From the data, copy out every line in which the word "computer" appears.

Data records:
- - -

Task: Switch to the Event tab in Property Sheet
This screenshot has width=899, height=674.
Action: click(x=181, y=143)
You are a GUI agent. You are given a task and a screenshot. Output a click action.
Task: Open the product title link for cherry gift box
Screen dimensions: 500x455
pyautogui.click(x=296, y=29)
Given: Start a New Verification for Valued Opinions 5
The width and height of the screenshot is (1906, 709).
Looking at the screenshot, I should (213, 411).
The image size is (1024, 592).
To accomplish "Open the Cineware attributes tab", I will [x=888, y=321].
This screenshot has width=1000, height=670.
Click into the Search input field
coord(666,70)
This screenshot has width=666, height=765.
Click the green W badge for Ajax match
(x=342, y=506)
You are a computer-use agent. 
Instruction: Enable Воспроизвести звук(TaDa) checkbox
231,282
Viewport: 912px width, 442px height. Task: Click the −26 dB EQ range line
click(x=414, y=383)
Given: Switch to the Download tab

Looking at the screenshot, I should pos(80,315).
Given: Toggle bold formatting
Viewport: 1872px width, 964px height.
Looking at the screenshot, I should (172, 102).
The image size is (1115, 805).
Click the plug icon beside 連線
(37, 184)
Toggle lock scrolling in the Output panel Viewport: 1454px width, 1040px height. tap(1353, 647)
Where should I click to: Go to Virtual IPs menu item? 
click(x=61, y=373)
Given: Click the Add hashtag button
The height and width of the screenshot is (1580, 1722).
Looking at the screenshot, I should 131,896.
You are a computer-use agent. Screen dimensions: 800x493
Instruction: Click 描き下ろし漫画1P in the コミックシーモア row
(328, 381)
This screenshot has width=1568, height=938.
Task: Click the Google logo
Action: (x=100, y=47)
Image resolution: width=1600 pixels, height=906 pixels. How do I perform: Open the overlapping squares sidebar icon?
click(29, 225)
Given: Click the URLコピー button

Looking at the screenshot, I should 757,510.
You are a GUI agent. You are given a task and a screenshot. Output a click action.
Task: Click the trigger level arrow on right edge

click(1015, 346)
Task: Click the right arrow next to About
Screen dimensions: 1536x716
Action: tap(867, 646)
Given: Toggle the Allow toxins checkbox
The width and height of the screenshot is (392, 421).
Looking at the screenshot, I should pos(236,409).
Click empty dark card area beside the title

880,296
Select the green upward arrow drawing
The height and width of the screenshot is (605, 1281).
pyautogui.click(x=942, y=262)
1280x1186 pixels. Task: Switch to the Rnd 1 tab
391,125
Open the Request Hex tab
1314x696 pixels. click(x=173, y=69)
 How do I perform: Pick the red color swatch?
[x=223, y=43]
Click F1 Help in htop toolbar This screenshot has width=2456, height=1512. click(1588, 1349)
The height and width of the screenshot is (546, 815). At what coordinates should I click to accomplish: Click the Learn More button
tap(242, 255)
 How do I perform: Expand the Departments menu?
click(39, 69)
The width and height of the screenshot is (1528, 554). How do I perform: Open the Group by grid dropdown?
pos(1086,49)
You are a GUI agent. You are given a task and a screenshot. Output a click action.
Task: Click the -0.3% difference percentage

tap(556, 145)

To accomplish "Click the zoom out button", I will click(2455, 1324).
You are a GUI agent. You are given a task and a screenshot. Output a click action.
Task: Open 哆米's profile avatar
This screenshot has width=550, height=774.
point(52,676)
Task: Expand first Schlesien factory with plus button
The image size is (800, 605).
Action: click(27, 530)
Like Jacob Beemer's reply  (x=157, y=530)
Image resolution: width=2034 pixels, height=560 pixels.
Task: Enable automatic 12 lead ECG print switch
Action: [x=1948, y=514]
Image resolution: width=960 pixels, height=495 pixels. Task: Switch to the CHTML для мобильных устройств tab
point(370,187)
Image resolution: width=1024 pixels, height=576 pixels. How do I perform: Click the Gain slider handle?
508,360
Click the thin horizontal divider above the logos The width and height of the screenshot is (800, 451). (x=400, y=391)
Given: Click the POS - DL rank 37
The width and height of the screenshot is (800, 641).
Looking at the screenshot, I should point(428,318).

- - -

Your solution:
You are a computer-use agent. 
You are a computer-use agent. Screen dimensions: 800x493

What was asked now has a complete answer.